Clearly a little disorientated by being asked his opinion, Draco did not dismiss her suggestion immediately as I had expected him to. Instead, he considered it for a few moments and, as he did so, I saw a little of the tension he had been holding onto subside. Finally, he gave a slight nod of consent.

Relief.

I was effectively sent to my room on Madam Pomfrey's promise to send for me when they were done. Draco stalked past me without a second glance as he followed her through to her office at the end of the hospital wing.


I had hoped that, somehow, Draco's mood would have been improved by the time his appointment with Madam Pomfrey was over.

No such luck.

He was as sullen and his gait as heavy as it has been two hours ago; eyes fixed stubbornly on his patent black shoes, his silent fury had in no way been diminished. Madam Pomfrey offered me nothing in the way of reassurance either; lips drawn into a single thin line, the eyes behind her spectacles were troubled as she beckoned me to her.

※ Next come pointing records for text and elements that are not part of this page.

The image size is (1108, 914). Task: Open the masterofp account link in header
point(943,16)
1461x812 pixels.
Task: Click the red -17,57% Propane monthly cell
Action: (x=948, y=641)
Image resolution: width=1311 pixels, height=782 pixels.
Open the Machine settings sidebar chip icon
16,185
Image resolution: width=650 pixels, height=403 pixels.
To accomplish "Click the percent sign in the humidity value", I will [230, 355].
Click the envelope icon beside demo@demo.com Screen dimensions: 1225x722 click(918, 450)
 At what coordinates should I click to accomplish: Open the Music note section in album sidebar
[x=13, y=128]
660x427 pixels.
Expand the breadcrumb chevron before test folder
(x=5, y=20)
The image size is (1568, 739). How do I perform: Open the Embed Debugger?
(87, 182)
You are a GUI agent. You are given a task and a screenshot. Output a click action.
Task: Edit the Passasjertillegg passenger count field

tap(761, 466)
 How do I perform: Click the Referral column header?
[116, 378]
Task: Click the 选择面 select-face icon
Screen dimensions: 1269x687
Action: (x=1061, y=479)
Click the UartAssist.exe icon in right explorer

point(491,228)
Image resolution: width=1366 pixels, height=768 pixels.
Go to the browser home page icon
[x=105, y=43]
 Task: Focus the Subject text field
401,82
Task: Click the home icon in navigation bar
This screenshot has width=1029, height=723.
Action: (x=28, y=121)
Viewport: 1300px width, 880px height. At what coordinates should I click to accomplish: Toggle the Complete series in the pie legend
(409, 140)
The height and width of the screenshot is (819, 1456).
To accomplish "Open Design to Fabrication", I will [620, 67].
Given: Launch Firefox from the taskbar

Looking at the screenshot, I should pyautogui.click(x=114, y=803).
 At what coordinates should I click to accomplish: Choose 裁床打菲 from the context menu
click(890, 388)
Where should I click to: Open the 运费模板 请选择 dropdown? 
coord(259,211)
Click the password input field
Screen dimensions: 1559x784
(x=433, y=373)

"Severus, I will need to speak to both you and mr Malfoy separately before any sort of conclusion can be reached. I have written to him and he is arriving first thing tomorrow morning." She lowered her voice before continuing, "What has been made clear to me, is that this goes much deeper than I think anyone realised. This is not simply Draco's problem, there are clearly a lot of issues that you need to address in yourself before you can have any hope of helping Draco with his."

I nodded, dumb, her words not making a great deal of sense in my head.

Behind me, Draco had perched himself in my high-backed char, a large volume of Oscar Wilde's Complete Works balanced precariously in his lap.

"If you could come with me now, Severus?"

I looked at her blankly. "Now?"

"Now. He needs some time to himself and it would be better to do this sooner rather than later."

I glanced reluctantly at my godson; I felt an overwhelming need to talk with him properly, to sort us out before I could even think about sorting myself out.

I felt a hand on my arm. "Now is not the time. Come on. He'll be fine on his own."

Feeling more confused than ever, I allowed her to lead me away from my rooms to look for answers to questions I had no idea existed.


A/N: Still struggling :P This part just sort of sprung upon me and I'm trying to work out where it's heading... So thought I'd give you this as I go because it's still being worked out in my head and I don't know how long that's going to take. We shall see :) Hope you enjoyed it!